By Nopporn Wong-Anan

BANGKOK (Reuters) – Thailand’s top editors vowed on Tuesday
to fight an emergency law that gives Prime Minister Thaksin
Shinawatra sweeping powers to censor news and tap phones to
curb 19 months of violence in the Muslim south.

The opposition and other civic groups also piled in against
the “Emergency Powers Law,” enacted by decree at the weekend,
which lets Thaksin impose curfews, detain people without
charge, close premises and ban public gatherings.

The cabinet decided on Tuesday to enforce the special
powers, which critics say smack of dictatorship, across the
three southernmost Muslim-majority provinces of Yala, Pattani
and Narathiwat, the center of the violence.

The Nation newspaper said the law had brought about the
“biggest media crisis in modern Thai history” and urged print
and broadcast journalists to unite against it.

The National Press Council of Thailand, which monitors an
industry code of conduct, said the government should abolish
the decree “as soon as possible” and replace it with a bill
passed by parliament.

“The hasily-passed decree, which restricts the basic rights
and liberty of people and the media, will not solve the
problem, but will escalate it into an irresolvable crisis,” the
council said after a rare industry-wide meeting.

The last time such a group comprising 50 senior
journalists, including top print and broadcast editors,
assembled was in July 1997 in response to a government attempt
to install a council to regulate the media.
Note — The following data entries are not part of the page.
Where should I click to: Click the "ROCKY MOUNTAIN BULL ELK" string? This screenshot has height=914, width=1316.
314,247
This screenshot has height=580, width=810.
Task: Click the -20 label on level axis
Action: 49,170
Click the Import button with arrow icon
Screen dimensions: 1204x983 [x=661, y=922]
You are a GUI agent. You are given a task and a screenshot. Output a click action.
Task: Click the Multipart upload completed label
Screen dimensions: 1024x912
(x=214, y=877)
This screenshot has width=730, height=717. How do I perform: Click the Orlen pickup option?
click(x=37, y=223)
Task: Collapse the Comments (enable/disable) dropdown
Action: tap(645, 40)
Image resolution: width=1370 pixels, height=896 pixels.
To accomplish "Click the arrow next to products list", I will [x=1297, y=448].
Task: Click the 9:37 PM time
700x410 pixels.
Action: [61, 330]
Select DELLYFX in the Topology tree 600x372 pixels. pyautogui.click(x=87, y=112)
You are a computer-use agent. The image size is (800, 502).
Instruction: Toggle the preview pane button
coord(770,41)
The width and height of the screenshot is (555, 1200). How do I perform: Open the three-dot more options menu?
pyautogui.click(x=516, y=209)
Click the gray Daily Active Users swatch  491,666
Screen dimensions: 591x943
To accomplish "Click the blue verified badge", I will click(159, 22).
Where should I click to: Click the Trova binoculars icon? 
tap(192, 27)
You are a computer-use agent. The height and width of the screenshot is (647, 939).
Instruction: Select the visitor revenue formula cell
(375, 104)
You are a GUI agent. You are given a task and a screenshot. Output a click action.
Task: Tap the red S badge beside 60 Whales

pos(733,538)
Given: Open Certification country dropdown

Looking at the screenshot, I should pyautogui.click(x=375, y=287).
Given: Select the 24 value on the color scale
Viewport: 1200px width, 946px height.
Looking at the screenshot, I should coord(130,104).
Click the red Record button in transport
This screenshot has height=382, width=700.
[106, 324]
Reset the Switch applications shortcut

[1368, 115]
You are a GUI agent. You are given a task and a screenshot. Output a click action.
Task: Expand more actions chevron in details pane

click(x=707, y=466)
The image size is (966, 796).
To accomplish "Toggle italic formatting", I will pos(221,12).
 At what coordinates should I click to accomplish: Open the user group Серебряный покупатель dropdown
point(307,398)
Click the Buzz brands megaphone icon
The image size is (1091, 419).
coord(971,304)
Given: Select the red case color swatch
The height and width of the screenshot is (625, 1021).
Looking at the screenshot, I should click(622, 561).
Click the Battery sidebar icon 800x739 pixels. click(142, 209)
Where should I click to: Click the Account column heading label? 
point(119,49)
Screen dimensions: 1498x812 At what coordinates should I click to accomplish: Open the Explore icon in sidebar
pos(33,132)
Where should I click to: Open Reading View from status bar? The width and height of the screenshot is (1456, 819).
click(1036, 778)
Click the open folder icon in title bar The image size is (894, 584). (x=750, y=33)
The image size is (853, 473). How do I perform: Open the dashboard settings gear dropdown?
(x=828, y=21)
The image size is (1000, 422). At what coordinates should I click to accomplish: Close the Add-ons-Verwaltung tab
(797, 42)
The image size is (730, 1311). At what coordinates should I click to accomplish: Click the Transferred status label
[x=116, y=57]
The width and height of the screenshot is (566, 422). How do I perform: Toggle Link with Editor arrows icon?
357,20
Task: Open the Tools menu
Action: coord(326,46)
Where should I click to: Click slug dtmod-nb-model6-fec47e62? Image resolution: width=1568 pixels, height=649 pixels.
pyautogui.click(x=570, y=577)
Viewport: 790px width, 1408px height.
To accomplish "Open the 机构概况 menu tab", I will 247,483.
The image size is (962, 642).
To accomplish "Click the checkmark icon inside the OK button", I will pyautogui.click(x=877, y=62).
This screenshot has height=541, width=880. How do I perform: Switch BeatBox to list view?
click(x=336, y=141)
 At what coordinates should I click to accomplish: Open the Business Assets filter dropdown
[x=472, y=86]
The idea was later
shelved.

TURNING ON THE PRESS

The government has said the new law, which consolidates
martial law already in effect in parts of the far south, would
improve its handling of security in the region, where more than
800 people have been killed since January 2004.

It has tried everything from olive branch to iron fist to
restore peace in the southern region, once an independent
Muslim sultanate where militants fought a low-key separatist
war in the 1970s and 1980s.

Nothing seems to have worked. Thaksin and other ministers
accuse the media of sensationalising events in the far south
and making the situation worse.

Pro-democracy activists, who have long complained about
Thaksin’s autocratic but wildly popular style, say they are
determined to seek a Constitutional Court review of the
legality of the decree.

“We want to stop the implementation of this law, which is
threatening rights and liberties stated in the constitution,”
said Suriyasai Katasila of the Campaign for Popular Democracy.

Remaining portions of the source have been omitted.